> _PROBLEM STATEMENT_: Please restate, exactly as they appear, only the lines from the one that contains "Image resolution: width=733" to the final line of the entries, with no pictures.

(Beginning of TASK MATERIAL)

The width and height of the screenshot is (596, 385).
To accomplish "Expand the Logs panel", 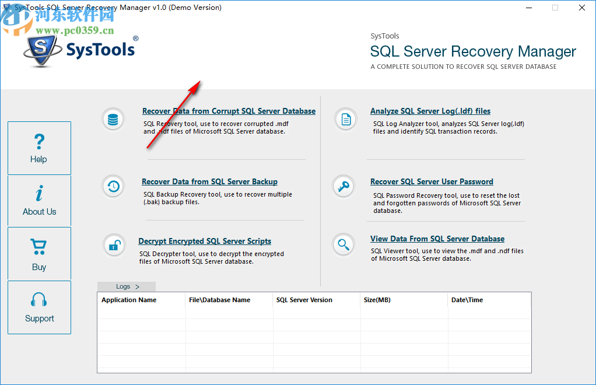I will [126, 286].
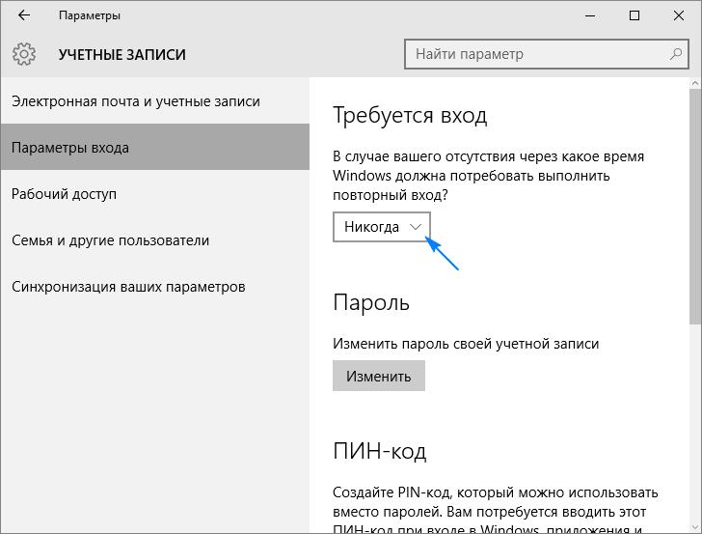
Task: Click the vertical scrollbar thumb
Action: click(x=696, y=208)
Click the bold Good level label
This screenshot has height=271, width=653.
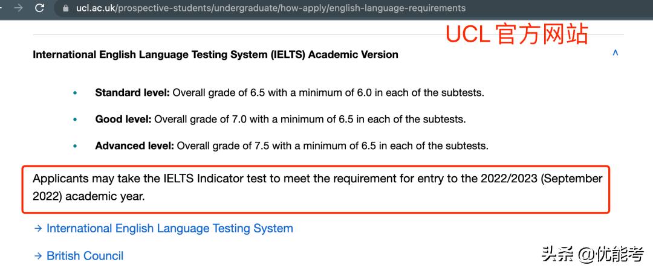(123, 120)
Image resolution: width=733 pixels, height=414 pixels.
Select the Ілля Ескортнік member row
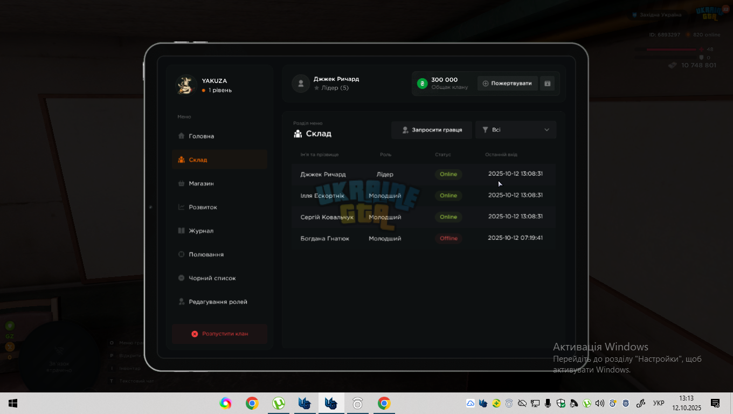[423, 196]
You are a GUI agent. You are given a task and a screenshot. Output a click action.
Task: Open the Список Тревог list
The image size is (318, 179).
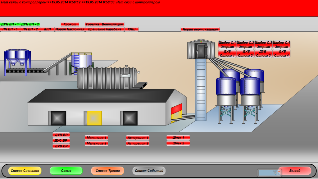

(End of TASK MATERIAL)

> _PROBLEM SOLUTION_:
Image resolution: width=733 pixels, height=414 pixels.
Select the Ілля Ескортнік member row
[423, 196]
You are a GUI agent. You are given a task and a screenshot. Output a click action.
Task: Open the Список Тревог list
The image size is (318, 179).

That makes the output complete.